Bei unter 1,6 Promille sind die Gesamtumstände zu würdigen

Der VGH stellte aber auch klar, dass bei einem Wert von unter 1,6 Promille der Entzug der Fahrerlaubnis nicht automatisch ausgeschlossen sei. Vielmehr seien bei Unterschreitung dieses Wertes die Gesamtumstände und die Persönlichkeit des Betroffenen zu würdigen. Ergäben sich hieraus zusätzliche Gesichtspunkte, die die ernsthafte Besorgnis eines straßenverkehrsrechtlich relevanten Kontrollverlustes bei Alkoholkonsum begründen, so müsse der Betroffene diese Besorgnis widerlegen. Vorliegend seien bei der ärztlichen Untersuchung des Betroffenen solche Umstände zu Tage getreten. Trotz einer erheblichen Alkoholisierung habe er äußerlich keine Anzeichen dieser Alkoholisierung gezeigt und völlig überlegt und kontrolliert auf die Fragen des untersuchenden Arztes reagiert. Dies habe die Sachverständige plausibel damit erklärt, dass dieses Verhalten auf eine enorme Alkoholfestigkeit des Betroffenen und damit eine hohe Alkoholgewöhnung hinweise. Allein die Möglichkeit der daraus folgenden mangelnden Alkoholkontrolle genüge als Grundlage zur Anordnung der MPU, denn nur ein medizinisch-psychologische Gutachten könne Aufschluss darüber geben, ob eine Nichteignung vorliege oder nicht.

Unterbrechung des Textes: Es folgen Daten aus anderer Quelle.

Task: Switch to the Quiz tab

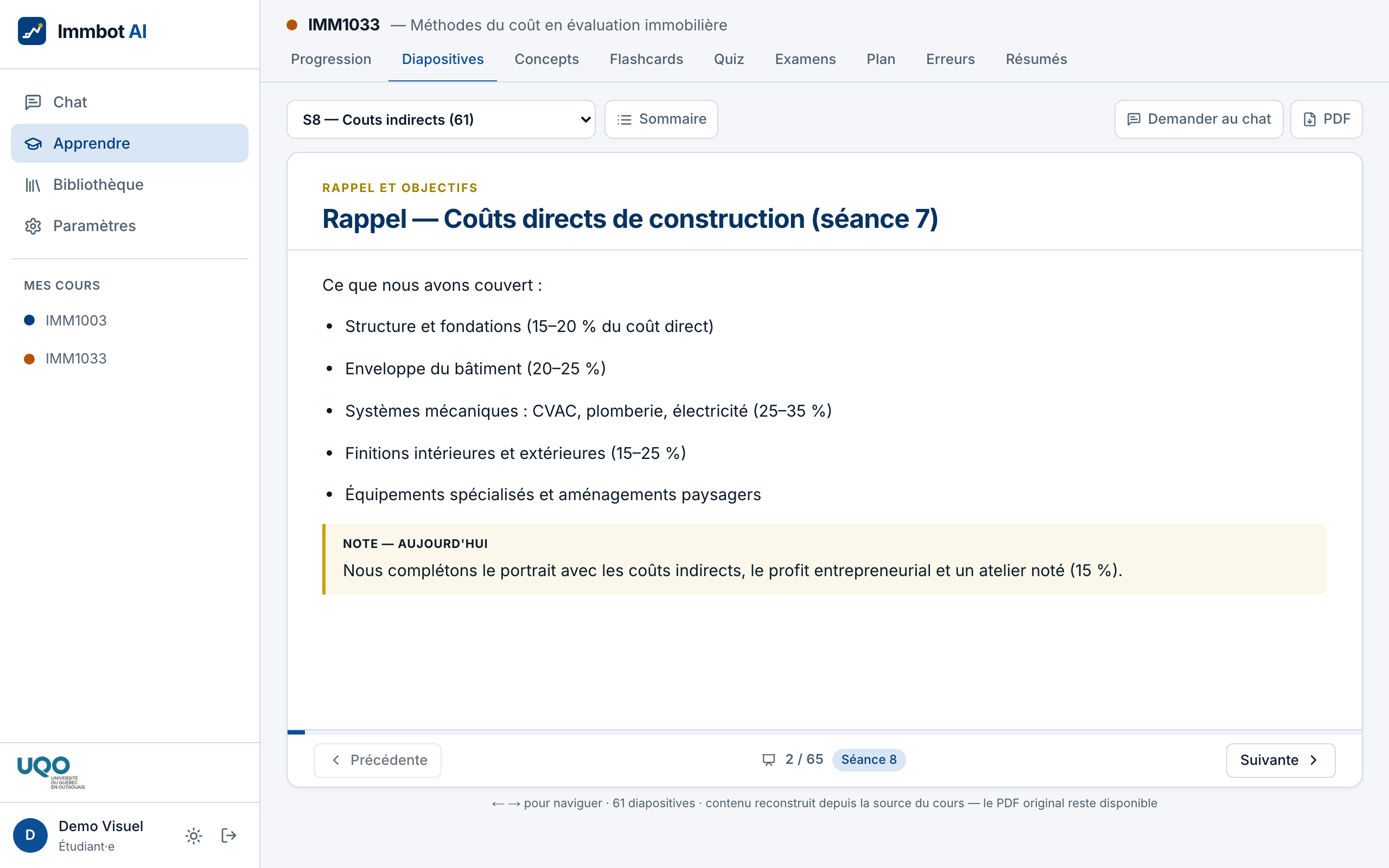Action: (x=729, y=59)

Die Erlaubnisbehörde kann und muss alle vier bekannten Tatsachen berücksichtigen

Die Straßenverkehrsbehörde dürfte laut VGH sämtliche bis zum Zeitpunkt ihrer Entscheidung vorliegenden Tatsachen und Hinweise und nicht lediglich die im Rahmen des seinerzeitigen Strafprozesses zu Tage getretenen Umstände berücksichtigen. Der Verdacht auf eine überdurchschnittliche Alkoholgewöhnung und eine erhebliche Alkoholproblematik beim Täter sei durch sein Verhalten nach der Tat hinreichend belegt. Es sei nicht auszuschließen, dass der Kläger ein Risiko für den Straßenverkehr darstelle. Die Anordnung MPU sei daher zu Recht ergangen.